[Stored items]

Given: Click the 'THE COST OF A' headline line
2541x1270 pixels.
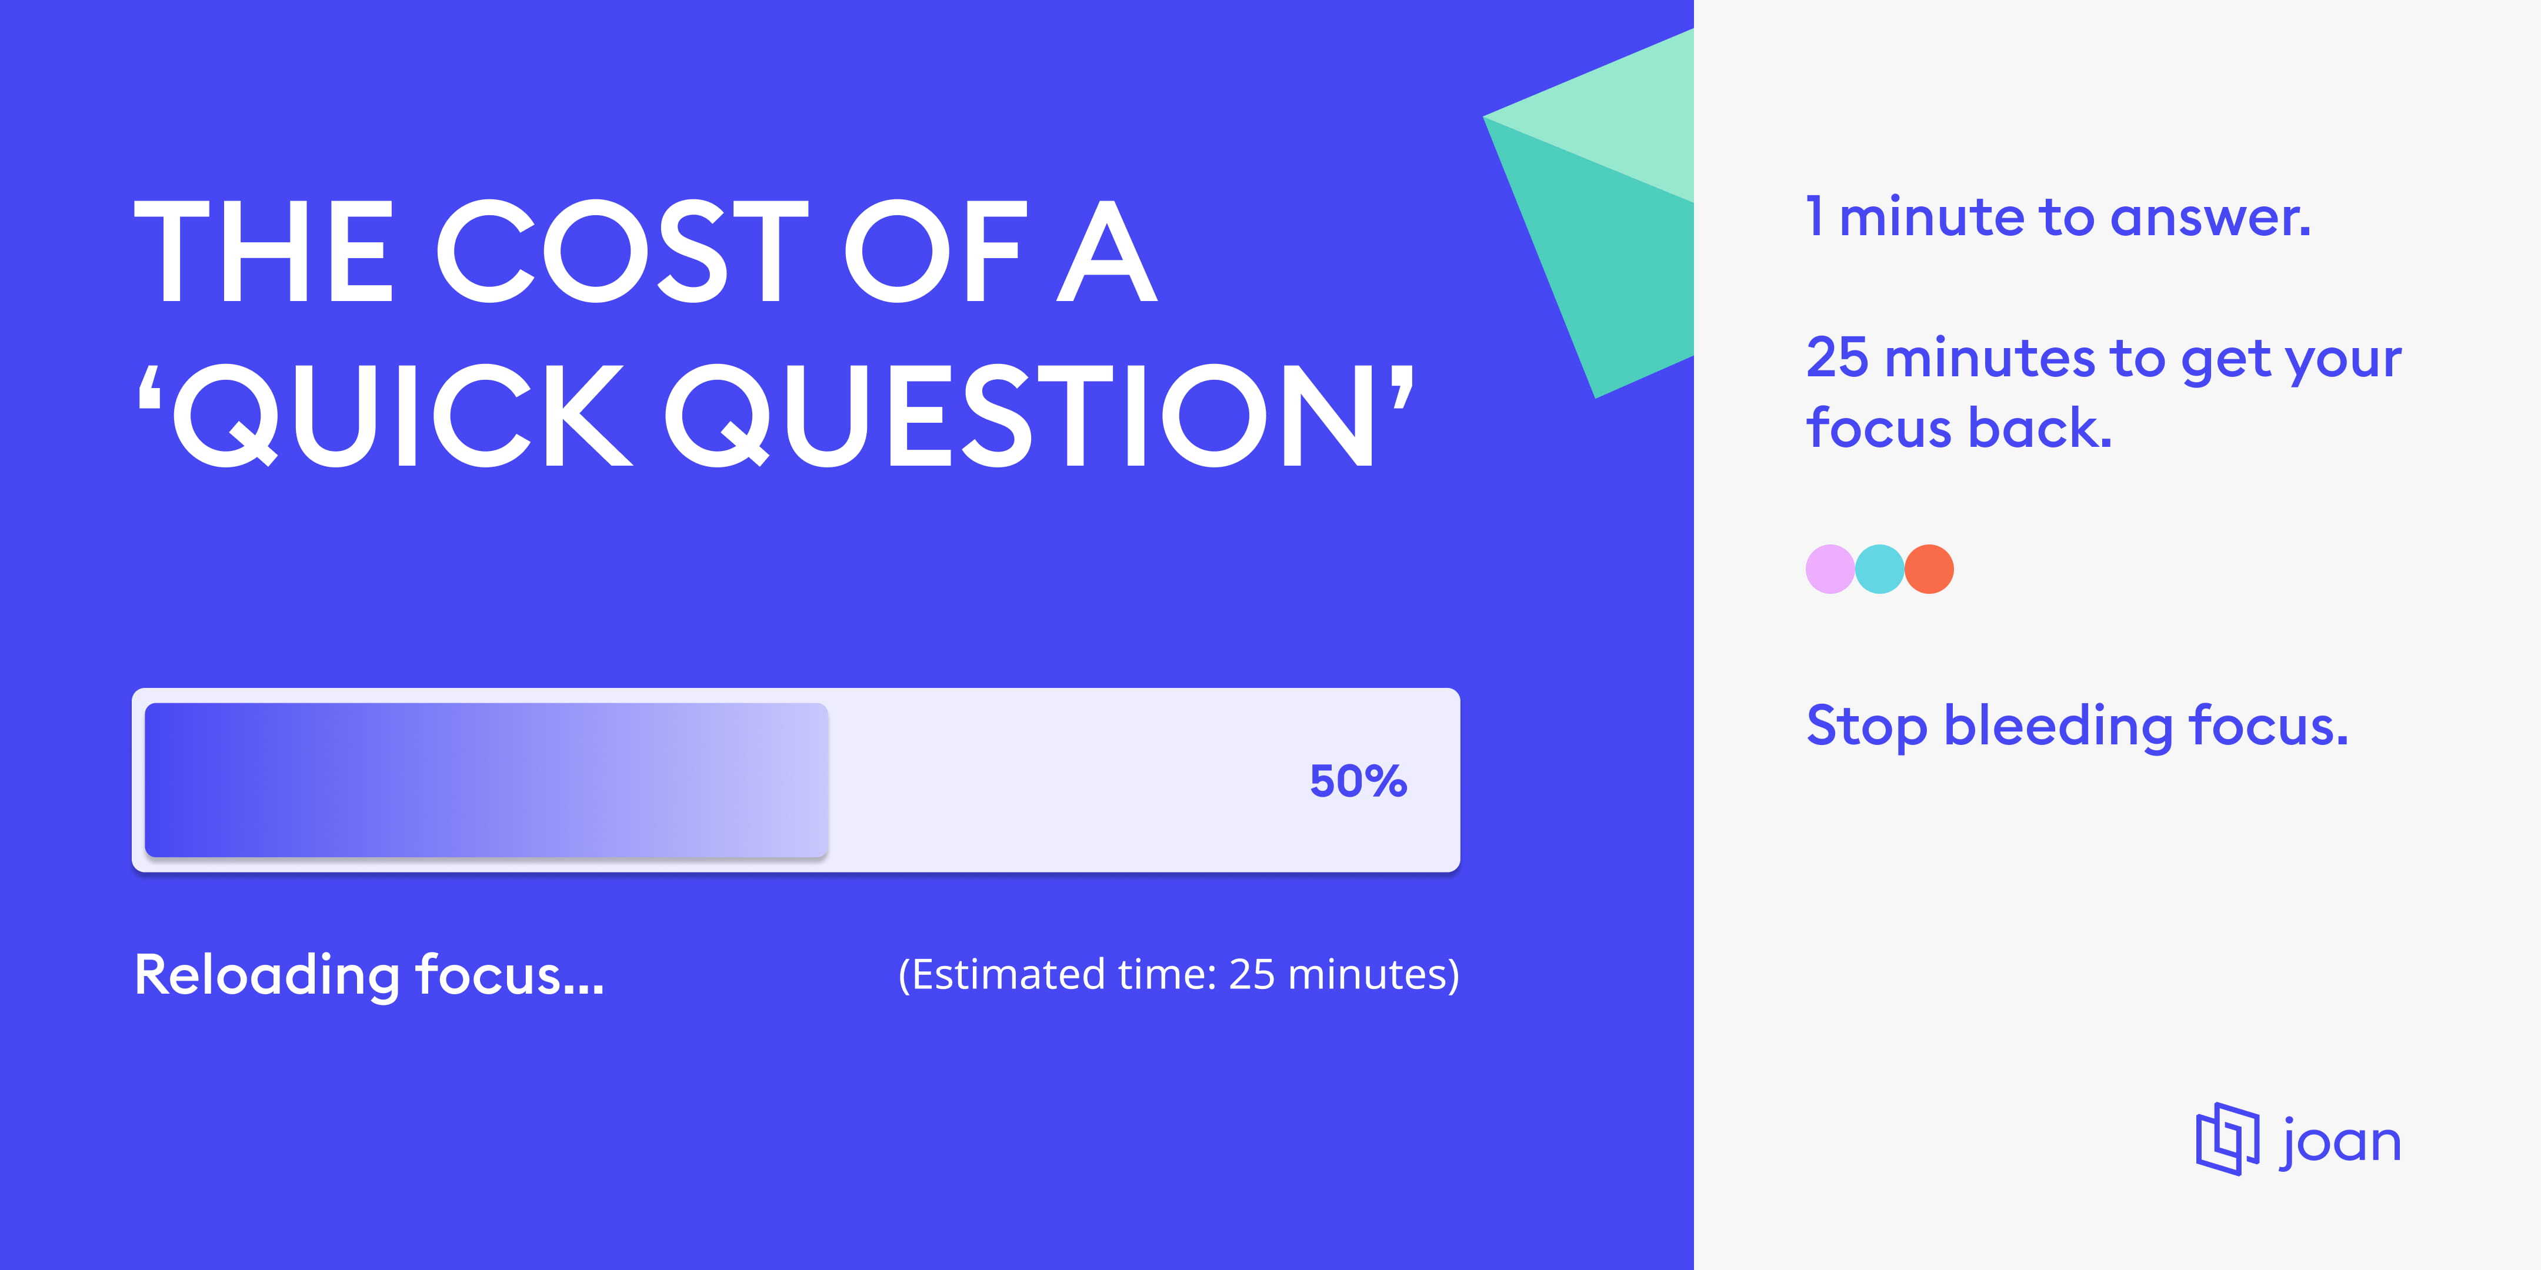Looking at the screenshot, I should pyautogui.click(x=645, y=251).
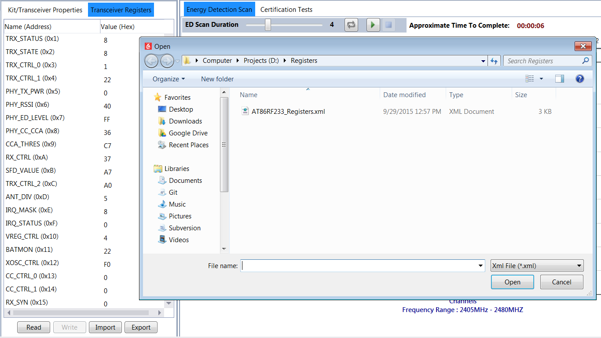Toggle the preview pane icon
601x338 pixels.
560,79
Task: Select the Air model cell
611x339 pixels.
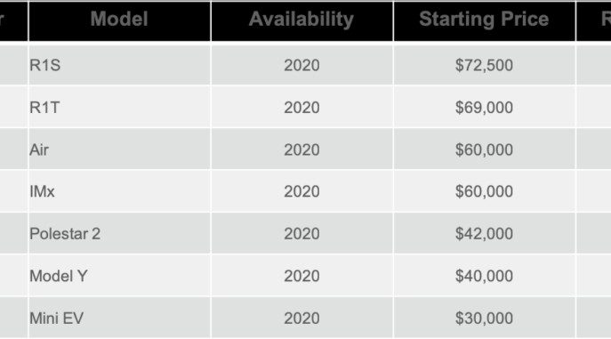Action: [x=120, y=149]
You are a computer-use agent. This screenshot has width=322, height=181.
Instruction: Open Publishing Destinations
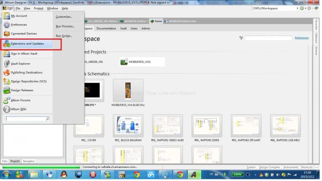(x=27, y=73)
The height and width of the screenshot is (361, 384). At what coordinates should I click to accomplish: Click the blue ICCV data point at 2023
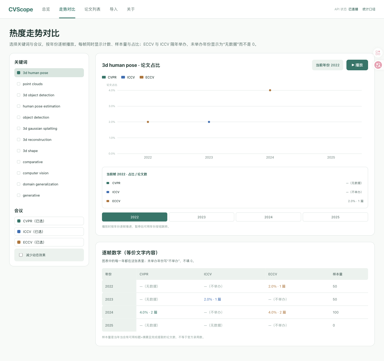[209, 122]
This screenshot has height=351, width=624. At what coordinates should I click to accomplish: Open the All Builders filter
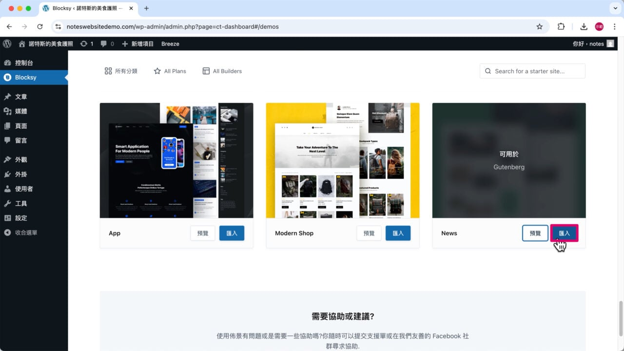pyautogui.click(x=222, y=71)
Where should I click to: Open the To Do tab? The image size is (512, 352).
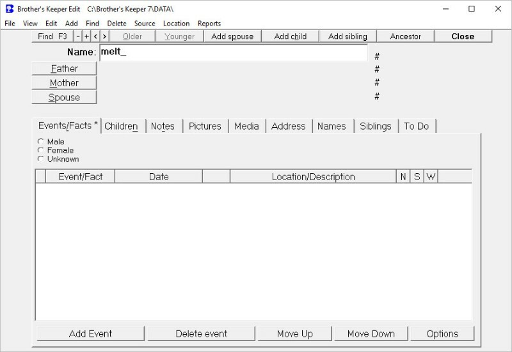[416, 126]

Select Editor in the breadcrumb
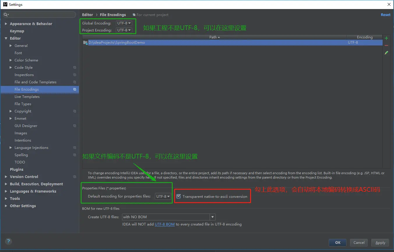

BRIEF ▸
Please return a copy of each line in the entries that has the string "Select".

OUTPUT BELOW ▸
Task: Select the Air model cell
Select Editor in the breadcrumb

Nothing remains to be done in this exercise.